8. References (Theoretical Papers)
- D. Titterton and J. Weston (2004). Strapdown inertial navigation technology: a survey of modern theory. IEEE Aerospace and Electronic Systems Magazine, 19(12), 27–35.
- J. Lenz (1990). A review of mechanical torque and force sensors. IEEE Transactions on Industrial Electronics, 37(5), 422–428.
- O. K. Yun, J. K. Salisbury, and K. L. Johnson (1992). Design and analysis of multi-axis force sensors. International Journal of Robotics Research, 11(5), 454–473.

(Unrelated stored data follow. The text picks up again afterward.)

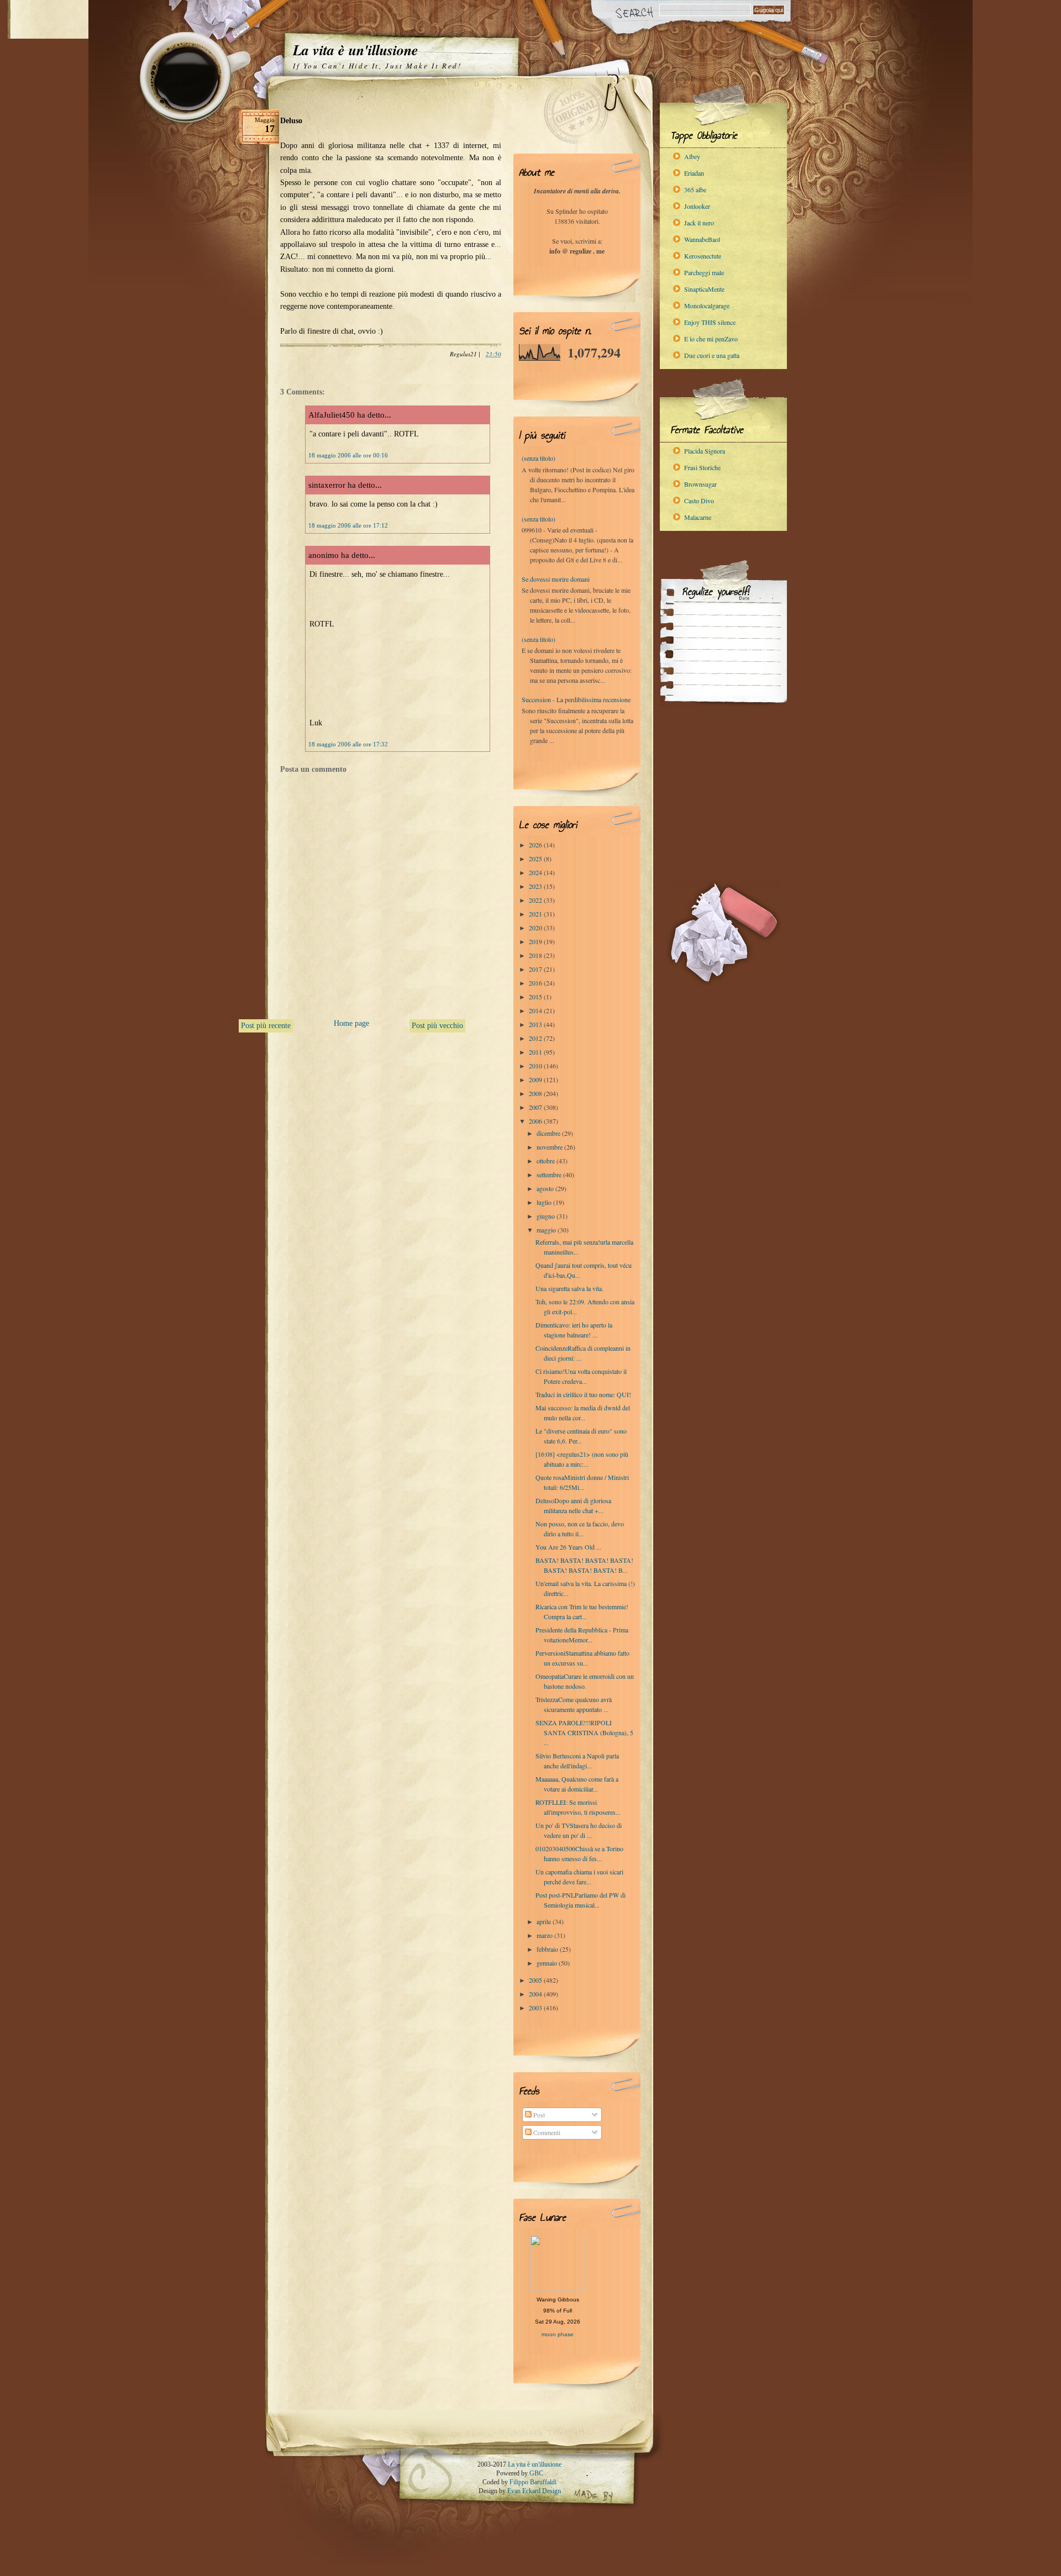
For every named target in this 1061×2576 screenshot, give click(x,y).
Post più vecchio (437, 1025)
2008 (536, 1093)
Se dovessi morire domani (556, 579)
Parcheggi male (704, 272)
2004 (536, 1993)
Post (538, 2114)
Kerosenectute (702, 255)
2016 (536, 982)
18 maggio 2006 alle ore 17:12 (348, 525)
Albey (692, 156)
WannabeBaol (702, 239)
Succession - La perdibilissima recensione (576, 699)
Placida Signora (704, 450)
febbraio (548, 1949)
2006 (536, 1120)
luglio (545, 1202)
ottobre (546, 1160)
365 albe (695, 189)
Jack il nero (699, 222)
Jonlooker (697, 206)
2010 (536, 1065)
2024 (536, 872)
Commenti (546, 2132)
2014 (536, 1010)
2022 (536, 899)
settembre (550, 1174)
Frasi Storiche (702, 467)
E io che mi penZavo (711, 338)
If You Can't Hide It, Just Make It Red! (377, 66)
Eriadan (694, 172)
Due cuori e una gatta (711, 355)
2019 (536, 941)
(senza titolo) (538, 458)
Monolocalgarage (706, 305)
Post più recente (266, 1025)
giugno (546, 1215)
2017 (536, 969)
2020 (536, 927)
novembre (550, 1146)
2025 (536, 858)
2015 (536, 996)
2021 (536, 913)
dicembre (549, 1133)
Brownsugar (700, 484)
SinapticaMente (704, 289)
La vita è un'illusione (355, 50)
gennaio (548, 1962)
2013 (536, 1024)
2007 (536, 1107)
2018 (536, 955)
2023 (536, 886)
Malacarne (697, 517)
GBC (536, 2473)
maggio (547, 1229)
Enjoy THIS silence (710, 322)
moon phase (558, 2334)
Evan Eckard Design (534, 2491)
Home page (351, 1023)
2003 (536, 2007)
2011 (536, 1051)
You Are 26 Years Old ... (568, 1546)
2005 (536, 1980)
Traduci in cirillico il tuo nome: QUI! (583, 1394)
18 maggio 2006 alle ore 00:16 (348, 455)
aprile (545, 1921)
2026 (536, 844)
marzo (545, 1935)
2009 (536, 1079)
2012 (536, 1038)
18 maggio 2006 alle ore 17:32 (348, 744)
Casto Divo (699, 500)
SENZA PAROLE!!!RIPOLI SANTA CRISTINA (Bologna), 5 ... (584, 1732)
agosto (546, 1188)
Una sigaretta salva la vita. (569, 1288)
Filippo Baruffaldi (533, 2482)
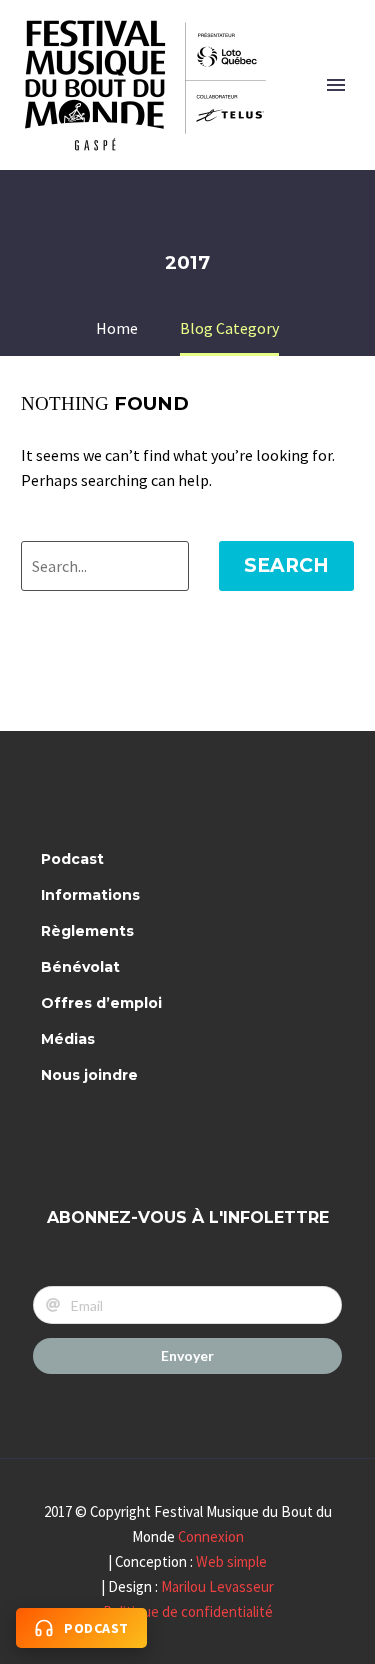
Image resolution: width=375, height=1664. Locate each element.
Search (286, 565)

- H. R. Kayser (1983). Digital incremental encoder theory and error limits. IEEE Transactions on Instrumentation and Measurement, 32(2), 233–240.
- R. S. Sharp and D. Crolla (1987). Road vehicle suspension system design—quantization and differentiation issues. Vehicle System Dynamics, 16(3), 167–192.